Estimating present climate in a warming world: a model-based approach

Abstract

Weather services base their operational definitions of “present” climate on past observations, using a 30-year normal period such as 1961–1990 or 1971–2000. In a world with ongoing global warming, however, past data give a biased estimate of the actual present-day climate. Here we propose to correct this bias with a “delta change” method, in which model-simulated climate changes and observed global mean temperature changes are used to extrapolate past observations forward in time, to make them representative of present or future climate conditions. In a hindcast test for the years 1991–2002, the method works well for temperature, with a clear improvement in verification statistics compared to the case in which the hindcast is formed directly from the observations for 1961–1990. However, no improvement is found for precipitation, for which the signal-to-noise ratio between expected anthropogenic changes and interannual variability is much lower than for temperature. An application of the method to the present (around the year 2007) climate suggests that, as a geographical average over land areas excluding Antarctica, 8–9 months per year and 8–9 years per decade can be expected to be warmer than the median for 1971–2000. Along with the overall warming, a substantial increase in the frequency of warm extremes at the expense of cold extremes of monthly-to-annual temperature is expected.

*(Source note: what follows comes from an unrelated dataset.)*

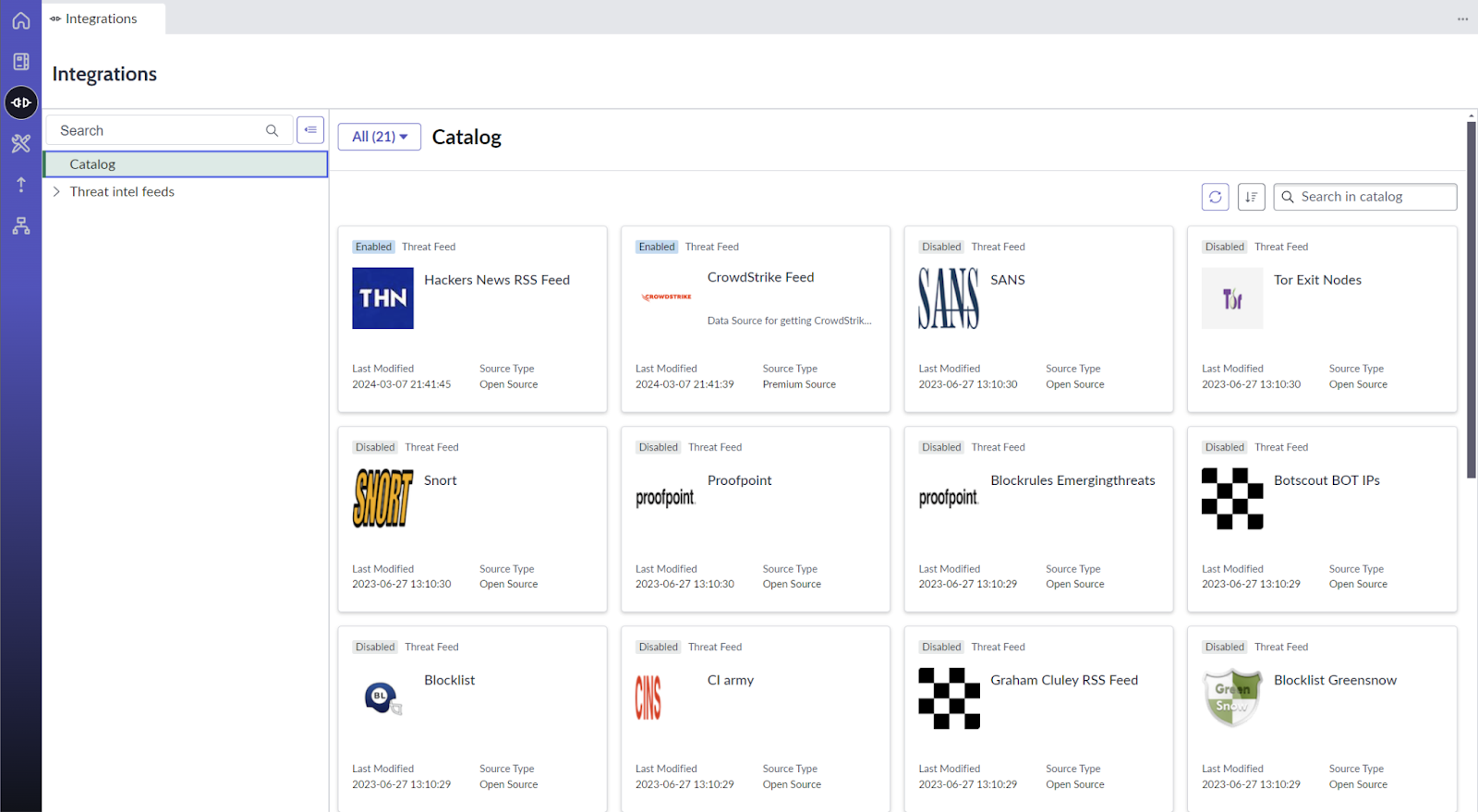The height and width of the screenshot is (812, 1478).
Task: Open the CrowdStrike Feed card
Action: (x=756, y=319)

Appendix: Brier score and the continuous ranked probability score

Consider a binary event E. For example, E might be defined to occur when the mean temperature of a given month in a given place exceeds a given threshold ξ. The Brier score B (Brier 1950; Wilks 1995) for this threshold value is defined as

$$ B(\xi ) = \frac{1} {N}{\sum\limits_{i = 1}^N {{\left( {p_{i} (\xi ) - o_{i} (\xi )} \right)}^{2} } } $$

(A1)

where o _i (ξ) = 1 (0) if E occurs (does not occur) in case i and p _i (ξ) is the corresponding forecast probability. N is the total number of cases verified. The better the forecast, the lower the Brier score. For a perfect deterministic forecast system, which forecasts a probability of 1 (0) always when E occurs (does not occur), B = 0.

The Brier score can be evaluated for any threshold value ξ. Integrating B over ξ gives the continuous ranked probability score CRPS (Stanski et al. 1989; Hersbach 2000; Candille and Talagrand 2005). When all values of ξ are given the same weight, as is done in this study

$$ {\text{CRPS}} = {\int\limits_{ - \infty }^\infty {B(\xi )} }d\xi . $$

(A2)

By this definition, CRPS gets the units of the forecast variable: °C for temperature and mm/day for precipitation.